We live in a data-driven world, but in India there are figures and then there are facts

Against the backdrop of India's general election, for which voting ends today, the Mint newspaper published a story earlier this month that caused great concern among politicians, analysts and anyone with a passing interest in maintaining a functioning economy. Data used to measure the country's performance is riddled with inaccuracies and, apparently, based on companies that do not even exist.

However, it is not the first time something like this has happened. In September 2013, The Hindu published an article on national crime statistics that sent shockwaves through sections of Indian academia and policy punditry. The writer, named Rukmini S, revealed that the National Crime Records Bureau (NRCB) had been systematically under-reporting millions of crimes in official documentation for years. Those same documents had been widely used for analysis and policy formulation.
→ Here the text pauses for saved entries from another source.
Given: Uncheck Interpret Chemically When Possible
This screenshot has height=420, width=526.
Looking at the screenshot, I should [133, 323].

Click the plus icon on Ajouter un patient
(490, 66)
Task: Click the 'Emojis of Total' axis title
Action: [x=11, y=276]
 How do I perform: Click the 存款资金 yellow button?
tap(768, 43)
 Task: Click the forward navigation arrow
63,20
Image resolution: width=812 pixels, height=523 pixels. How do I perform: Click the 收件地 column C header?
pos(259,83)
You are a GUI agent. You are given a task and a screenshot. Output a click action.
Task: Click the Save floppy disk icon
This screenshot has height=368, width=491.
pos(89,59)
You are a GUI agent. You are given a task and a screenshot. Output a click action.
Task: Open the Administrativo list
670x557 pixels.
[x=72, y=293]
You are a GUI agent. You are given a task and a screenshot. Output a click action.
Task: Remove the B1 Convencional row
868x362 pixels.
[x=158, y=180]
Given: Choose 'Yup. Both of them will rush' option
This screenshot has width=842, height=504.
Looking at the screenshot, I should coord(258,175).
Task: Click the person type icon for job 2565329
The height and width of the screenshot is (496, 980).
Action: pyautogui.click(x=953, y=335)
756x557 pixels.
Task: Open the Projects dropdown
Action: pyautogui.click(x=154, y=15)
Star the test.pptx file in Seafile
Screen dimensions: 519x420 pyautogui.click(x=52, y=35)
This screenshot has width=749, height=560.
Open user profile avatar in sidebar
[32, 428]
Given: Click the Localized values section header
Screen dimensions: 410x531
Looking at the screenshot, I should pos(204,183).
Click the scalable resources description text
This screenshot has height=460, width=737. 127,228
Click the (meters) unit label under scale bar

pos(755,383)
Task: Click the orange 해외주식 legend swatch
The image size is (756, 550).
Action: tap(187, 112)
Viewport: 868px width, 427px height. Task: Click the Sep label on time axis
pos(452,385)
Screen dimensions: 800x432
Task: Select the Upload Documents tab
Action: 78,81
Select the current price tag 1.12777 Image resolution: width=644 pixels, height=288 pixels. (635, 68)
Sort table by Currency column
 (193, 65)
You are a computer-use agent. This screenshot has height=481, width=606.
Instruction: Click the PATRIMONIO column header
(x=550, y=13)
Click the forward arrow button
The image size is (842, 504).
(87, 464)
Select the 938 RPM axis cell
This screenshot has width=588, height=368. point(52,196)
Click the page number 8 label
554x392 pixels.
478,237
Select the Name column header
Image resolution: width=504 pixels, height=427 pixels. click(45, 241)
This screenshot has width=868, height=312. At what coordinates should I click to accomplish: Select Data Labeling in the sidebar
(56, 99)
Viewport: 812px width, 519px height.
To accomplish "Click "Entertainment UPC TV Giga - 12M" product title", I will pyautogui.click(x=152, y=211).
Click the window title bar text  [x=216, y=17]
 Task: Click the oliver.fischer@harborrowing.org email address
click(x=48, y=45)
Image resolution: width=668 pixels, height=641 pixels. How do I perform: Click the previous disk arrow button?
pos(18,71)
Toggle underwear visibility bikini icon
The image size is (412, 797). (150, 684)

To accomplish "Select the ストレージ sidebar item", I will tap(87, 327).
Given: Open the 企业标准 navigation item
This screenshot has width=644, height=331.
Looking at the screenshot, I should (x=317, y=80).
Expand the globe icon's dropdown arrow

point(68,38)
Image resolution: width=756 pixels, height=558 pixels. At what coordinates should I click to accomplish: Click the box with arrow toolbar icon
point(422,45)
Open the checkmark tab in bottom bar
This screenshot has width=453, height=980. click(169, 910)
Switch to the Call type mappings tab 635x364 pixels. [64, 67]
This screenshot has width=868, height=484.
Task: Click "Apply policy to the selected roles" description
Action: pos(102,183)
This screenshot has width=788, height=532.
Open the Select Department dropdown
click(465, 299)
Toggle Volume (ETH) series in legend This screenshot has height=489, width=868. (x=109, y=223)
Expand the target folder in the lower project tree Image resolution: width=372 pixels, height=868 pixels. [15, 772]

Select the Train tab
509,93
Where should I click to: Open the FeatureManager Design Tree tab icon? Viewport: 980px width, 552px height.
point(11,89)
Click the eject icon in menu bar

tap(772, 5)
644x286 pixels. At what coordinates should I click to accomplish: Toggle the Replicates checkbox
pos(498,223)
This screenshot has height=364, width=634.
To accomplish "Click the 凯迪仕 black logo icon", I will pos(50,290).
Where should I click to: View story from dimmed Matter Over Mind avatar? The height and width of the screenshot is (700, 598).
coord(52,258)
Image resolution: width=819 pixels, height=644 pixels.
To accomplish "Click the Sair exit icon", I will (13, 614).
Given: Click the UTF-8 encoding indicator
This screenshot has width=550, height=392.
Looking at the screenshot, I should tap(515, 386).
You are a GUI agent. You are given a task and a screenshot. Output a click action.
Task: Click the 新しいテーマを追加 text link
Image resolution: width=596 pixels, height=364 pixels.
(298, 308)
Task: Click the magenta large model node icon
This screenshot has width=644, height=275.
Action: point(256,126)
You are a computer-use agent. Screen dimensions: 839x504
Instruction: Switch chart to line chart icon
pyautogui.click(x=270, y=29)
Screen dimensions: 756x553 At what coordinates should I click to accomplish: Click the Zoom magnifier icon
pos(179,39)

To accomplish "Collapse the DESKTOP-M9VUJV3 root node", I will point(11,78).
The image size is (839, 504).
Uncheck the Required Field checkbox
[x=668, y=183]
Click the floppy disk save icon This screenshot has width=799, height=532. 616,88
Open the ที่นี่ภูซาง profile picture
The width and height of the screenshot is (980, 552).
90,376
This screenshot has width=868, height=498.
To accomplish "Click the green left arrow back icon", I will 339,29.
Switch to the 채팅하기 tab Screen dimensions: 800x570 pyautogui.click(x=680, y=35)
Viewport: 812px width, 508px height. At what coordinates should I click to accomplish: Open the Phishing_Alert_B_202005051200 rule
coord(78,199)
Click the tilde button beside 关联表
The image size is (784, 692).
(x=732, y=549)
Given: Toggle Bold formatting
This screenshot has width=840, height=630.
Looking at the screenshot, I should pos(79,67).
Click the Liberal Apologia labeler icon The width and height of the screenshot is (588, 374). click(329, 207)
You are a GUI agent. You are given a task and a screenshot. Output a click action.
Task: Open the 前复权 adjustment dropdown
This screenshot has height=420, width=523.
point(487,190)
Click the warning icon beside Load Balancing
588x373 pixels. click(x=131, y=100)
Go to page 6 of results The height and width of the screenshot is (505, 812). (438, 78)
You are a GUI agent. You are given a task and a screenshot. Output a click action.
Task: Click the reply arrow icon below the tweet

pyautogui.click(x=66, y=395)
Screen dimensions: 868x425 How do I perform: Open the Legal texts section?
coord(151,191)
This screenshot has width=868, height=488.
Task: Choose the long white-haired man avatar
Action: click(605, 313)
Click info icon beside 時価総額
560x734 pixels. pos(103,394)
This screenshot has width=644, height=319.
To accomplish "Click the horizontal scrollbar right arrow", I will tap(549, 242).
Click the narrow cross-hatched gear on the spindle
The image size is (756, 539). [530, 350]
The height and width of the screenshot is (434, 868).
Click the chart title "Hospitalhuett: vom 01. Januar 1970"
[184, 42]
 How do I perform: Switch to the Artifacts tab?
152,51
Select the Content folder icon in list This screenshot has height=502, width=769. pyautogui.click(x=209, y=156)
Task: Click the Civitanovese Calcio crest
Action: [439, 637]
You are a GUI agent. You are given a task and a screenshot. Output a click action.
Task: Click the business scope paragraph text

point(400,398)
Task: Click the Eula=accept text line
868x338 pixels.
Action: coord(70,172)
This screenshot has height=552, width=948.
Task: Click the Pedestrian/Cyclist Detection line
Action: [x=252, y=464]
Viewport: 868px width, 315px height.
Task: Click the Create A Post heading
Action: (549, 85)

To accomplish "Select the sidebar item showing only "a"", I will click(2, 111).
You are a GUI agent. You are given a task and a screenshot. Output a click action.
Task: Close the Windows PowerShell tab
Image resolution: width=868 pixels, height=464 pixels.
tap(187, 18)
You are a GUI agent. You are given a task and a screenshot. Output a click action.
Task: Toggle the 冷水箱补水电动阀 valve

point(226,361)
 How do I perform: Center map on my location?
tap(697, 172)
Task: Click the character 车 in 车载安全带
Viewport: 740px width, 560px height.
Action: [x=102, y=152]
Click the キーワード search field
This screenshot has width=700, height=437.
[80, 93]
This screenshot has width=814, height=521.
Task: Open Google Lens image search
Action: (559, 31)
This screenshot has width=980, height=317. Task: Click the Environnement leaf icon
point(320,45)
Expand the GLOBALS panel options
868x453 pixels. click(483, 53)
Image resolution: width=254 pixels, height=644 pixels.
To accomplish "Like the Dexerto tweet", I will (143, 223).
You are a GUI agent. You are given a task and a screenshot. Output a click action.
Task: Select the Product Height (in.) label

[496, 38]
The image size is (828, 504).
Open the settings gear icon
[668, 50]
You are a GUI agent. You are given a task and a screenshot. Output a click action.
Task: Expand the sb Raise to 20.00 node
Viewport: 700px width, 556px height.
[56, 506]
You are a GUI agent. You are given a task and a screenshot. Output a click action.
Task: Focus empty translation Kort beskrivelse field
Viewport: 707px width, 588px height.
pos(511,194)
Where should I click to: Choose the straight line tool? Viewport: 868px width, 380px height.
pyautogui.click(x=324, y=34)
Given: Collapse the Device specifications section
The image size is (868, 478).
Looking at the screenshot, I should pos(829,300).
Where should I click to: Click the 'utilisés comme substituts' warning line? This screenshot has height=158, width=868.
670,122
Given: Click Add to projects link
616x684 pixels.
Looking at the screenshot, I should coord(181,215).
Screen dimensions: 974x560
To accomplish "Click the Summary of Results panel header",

These errors were a direct result of a peculiar problem with the way data was collected in cases of crime that involved more than one type of offence. If a crime involved both, say, robbery and murder, the NCRB data-gathering methods only recorded what it referred to as the “primary offence”. In other words, in the case of a multi-offence crime, only the one that attracted the severest punishment was included in the NCRB’s annual reports. This meant that many millions of secondary offences simply went missing from official reports on Indian crime.

It was a staggering revelation, and not so much because of the methodology itself. For all its faults, the "primary offence" model is a common form of crime reporting in many other countries. The bigger problem was that the official reports made no mention of this mode of data collection. It was only in 2014, months after The Hindu broke the initial story, that the NCRB began to include appropriate disclaimers in its work.

Shortly afterwards, in December 2013, the Times of India reported that the 2011 census may have dramatically undercounted the number of disabled people in the country, especially in rural areas. Despite a particular focus on capturing granular disability data in the 2011 Indian census, several factors explain why India reports far lower rates of disability than many others countries in the region. These include the deep-rooted stigma associated with discussing disability in families, problems defining what disability actually meant for the purposes of the survey, and insufficient training of census staff. More recently, Nandita Saikia and Mukesh Parmar, researchers from Jawaharlal Nehru University in Delhi, found that disability among India's elderly population, reported at just five per cent in the census, is probably about four times as prevalent.

More recently, in July 2017, CK Mishra, who was then health secretary, told attendees at a think tank conference that India’s health statistics were inadequate. The latest edition of the National Family Health Survey (NHFS), he said, was unreliable for several of the nation’s states. Underlining his statements, experts have since pointed out that the NFHS suffers from problems of poor data quality, insufficient population coverage and infrequent updates. Much like the census, many of those who worked on the survey were ill prepared for a job that was poorly thought out in the first place. The NFHS questionnaire on women’s health, for instance, comprised 1,139 questions across 93 pages. Some might describe that as a health hazard in its own right.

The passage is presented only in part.